-- SOURCE MATERIAL follows --

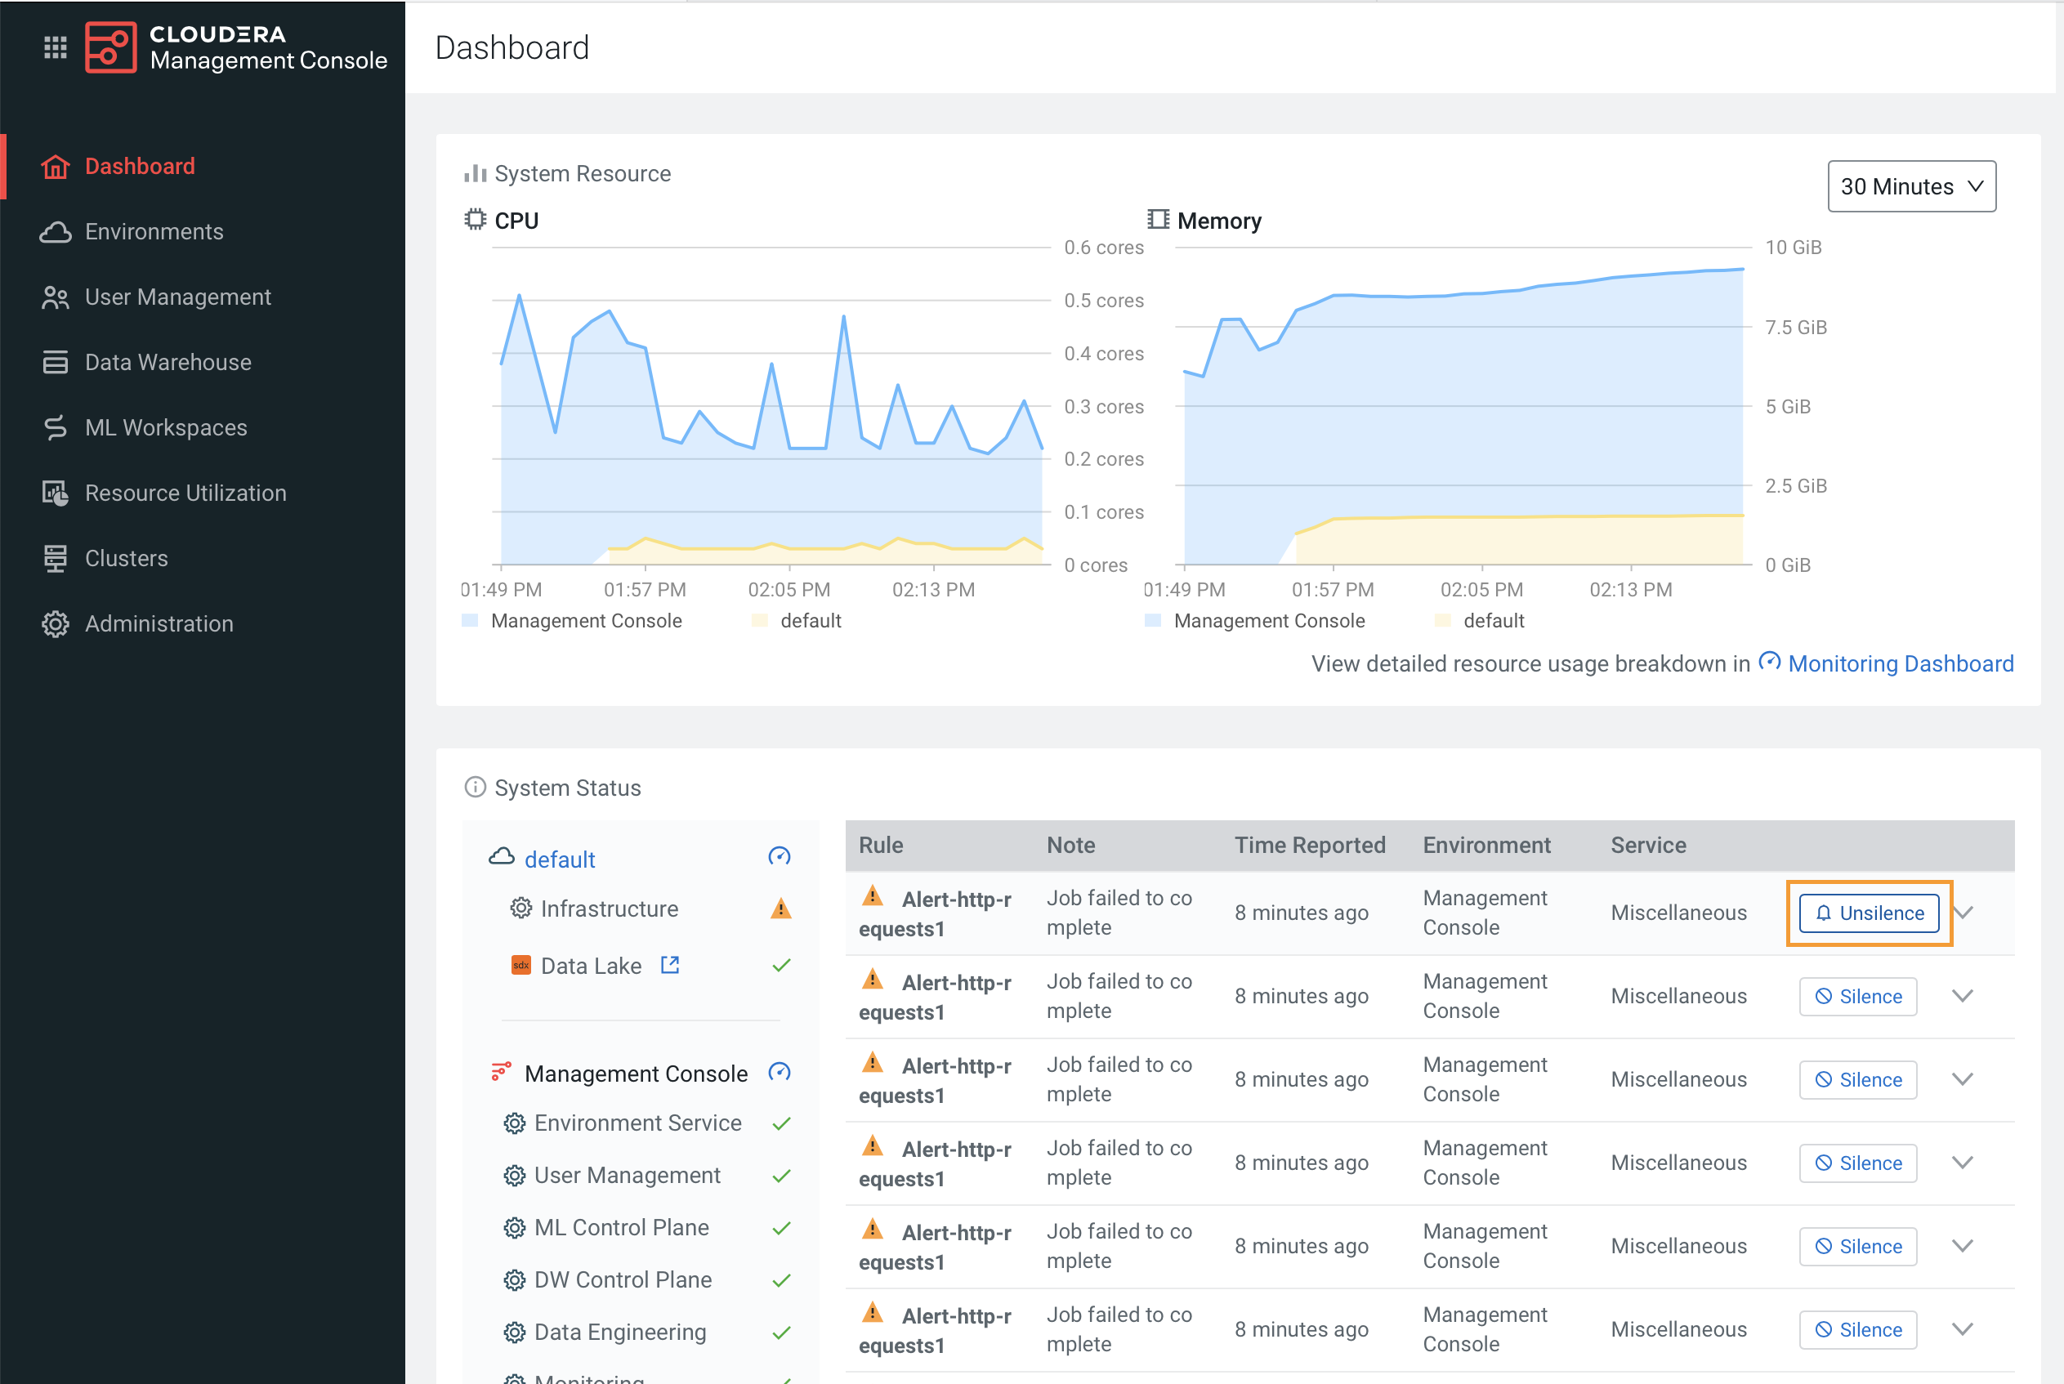Open the 30 Minutes time range dropdown

coord(1911,186)
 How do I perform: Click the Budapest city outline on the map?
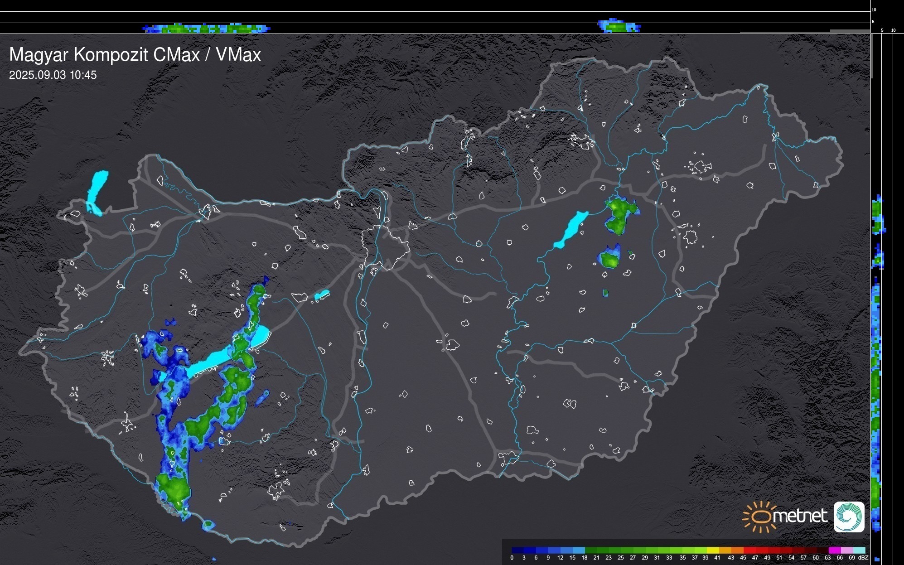point(384,247)
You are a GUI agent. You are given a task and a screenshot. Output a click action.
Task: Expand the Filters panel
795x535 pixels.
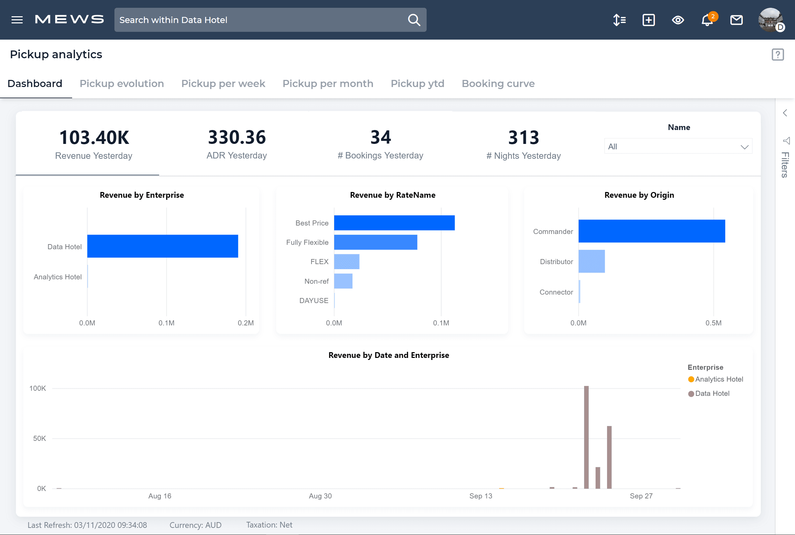[784, 164]
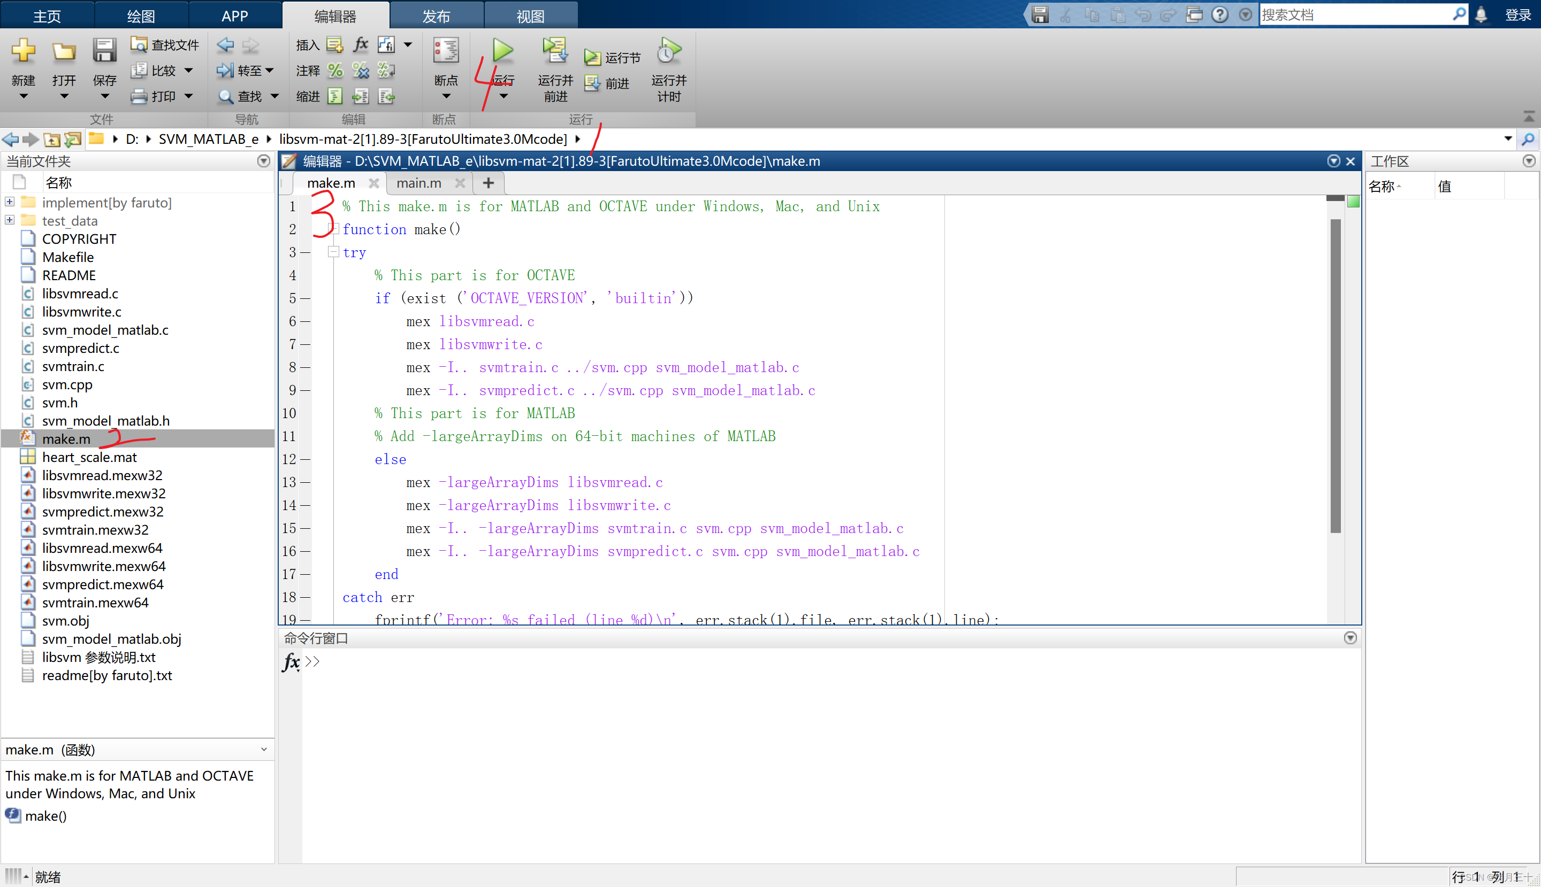Switch to the main.m editor tab
The height and width of the screenshot is (887, 1541).
pyautogui.click(x=418, y=183)
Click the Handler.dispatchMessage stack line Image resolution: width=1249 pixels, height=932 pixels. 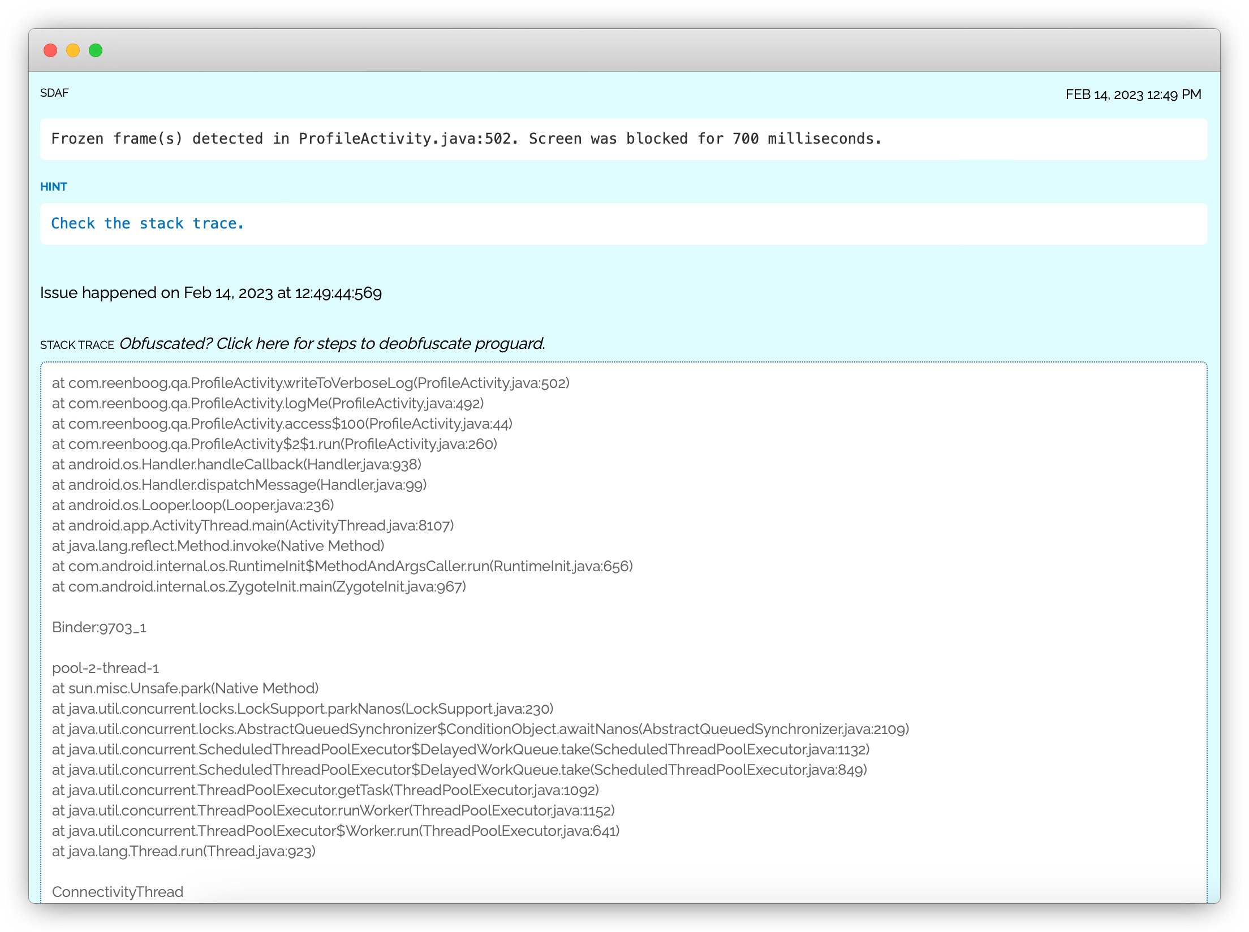click(x=239, y=485)
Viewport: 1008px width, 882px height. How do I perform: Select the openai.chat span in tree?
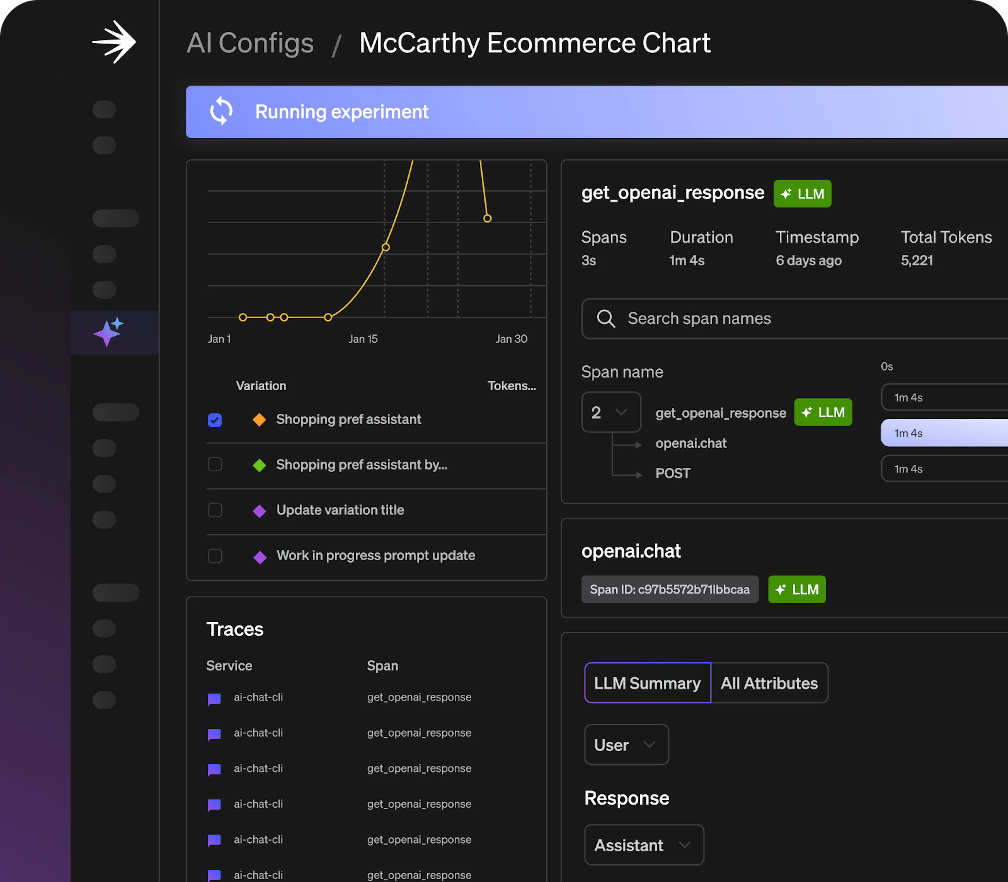pos(691,443)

-- SOURCE MATERIAL concluded --

WHAT IS REQUIRED → Every picture stays out; reproduce exactly the lines from the one with "Viewport: 1008px width, 882px" through the last line of the data above.

TASK OUTPUT →
Viewport: 1008px width, 882px height. How do I perform: Select the openai.chat span in tree?
pos(691,443)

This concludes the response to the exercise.